Annie and the Old One: Special People

Curriculum Objective 6020-0201:
    Identify cultural traits and values that are inherited and acquired; i.e.,
family, religious, and cultural traditions, physical characteristics, etc.

My objective:
    By contrasting the students' own culture and values to another, the
Navajo, the students will be able to distinguish differences and
commonalities between the two in both written and oral form.

Materials need:
Annie and the Old One by Miska Miles
overhead projector
overhead transparencies (3)
relative poem handouts

Introduction (20 min) : 

1. Introduce the picture book Annie and the Old One with some
background information about the Navajo people, the setting of the story, and a little about the plot.

2. Discuss unfamiliar vocabulary.
            bluff             mesa
            hogan          solemn
            warp             weft

3. Read the story.

Methods (15 min):

4. After the story, on an overhead, list things about Annie and her family
from the story.
        where she lives             what does her house look like
        school                             chores
        family                              food they eat
        events in story               animals they have

5. Now list things from students' lives using these categories.

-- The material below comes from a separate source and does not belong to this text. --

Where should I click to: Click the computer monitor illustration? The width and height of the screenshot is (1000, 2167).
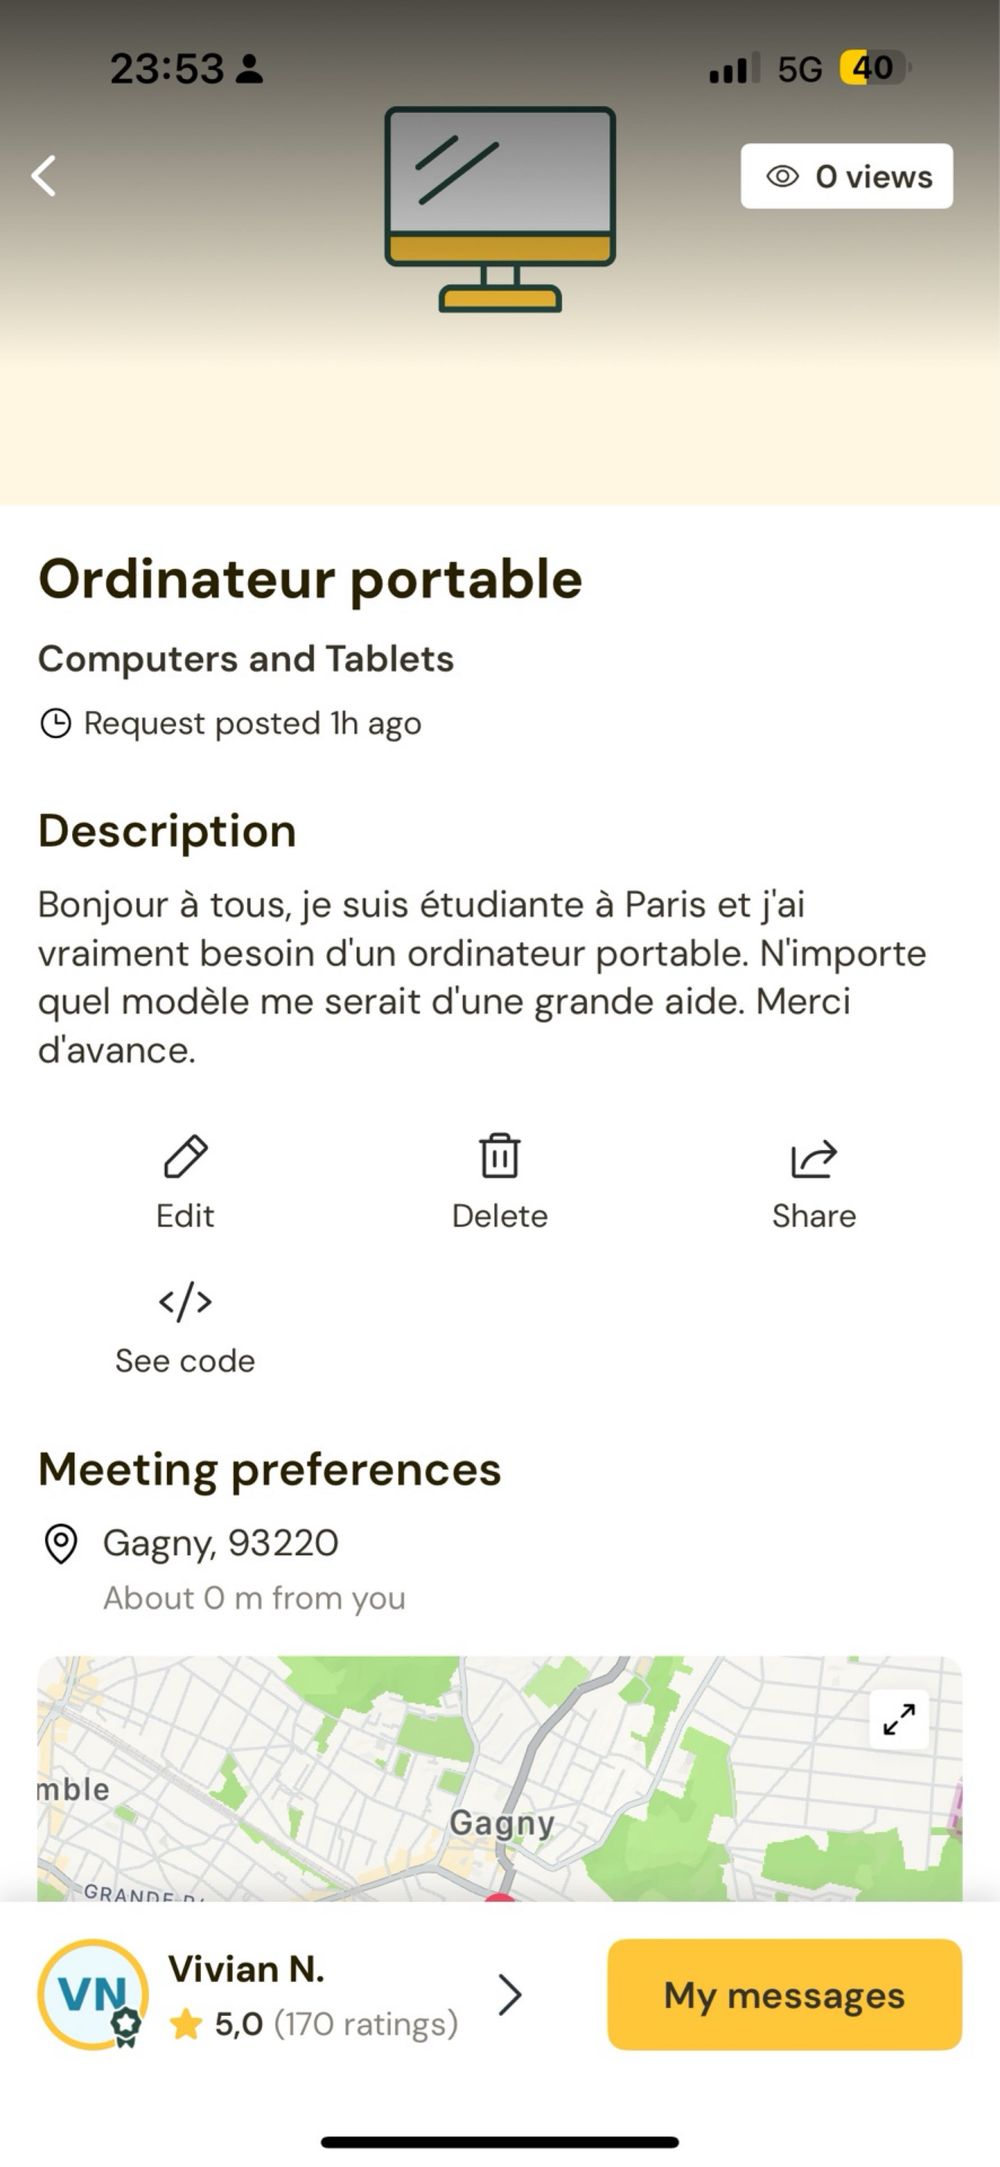point(500,208)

6. Read through the lists and mark the things that are similar.

7. On a second transparency, write the items in these lists on a Venn
Diagram. Emphasize the middle/common ground between the students
and Annie.

Conclusion (35 min):

8. Talk about that Annie's family was her grandma and her parents.
Besides being the head of the family, Annie's grandma was her favorite
family member. Ask the students why Annie liked being with her
grandmother so much? (Stories of long ago, laughing together like little

9. Ask the students about their favorite or important family members.
Who are they? What makes them special?

10. Tell students we're going to write a poem about a special relative

11. On an overhead, model what the students are to do with a relative of
your own.

 1) Write their name.                                         Grandpa Suchoski

 2) An object that reminds you of them.     Carpenter's tool bench

 3) A favorite time together.              Picking raspberries in his backyard

 4) A reason they're special.                                Gruff, yet gentle

 5) Their name again.                                         Grandpa Suchoski

12. Pass out poem worksheets.

13. Leave the overhead up so students can have a model.

14. Have students draw a picture of that person in the blank space above
their poem.

Assessment (ongoing throughout lesson):

15. After the story has read and the class is listing things about Annie and
themselves, get a response from each student in order to know if all

16. While students are working on their relative poems, wander and
observe their progress. Help where needed.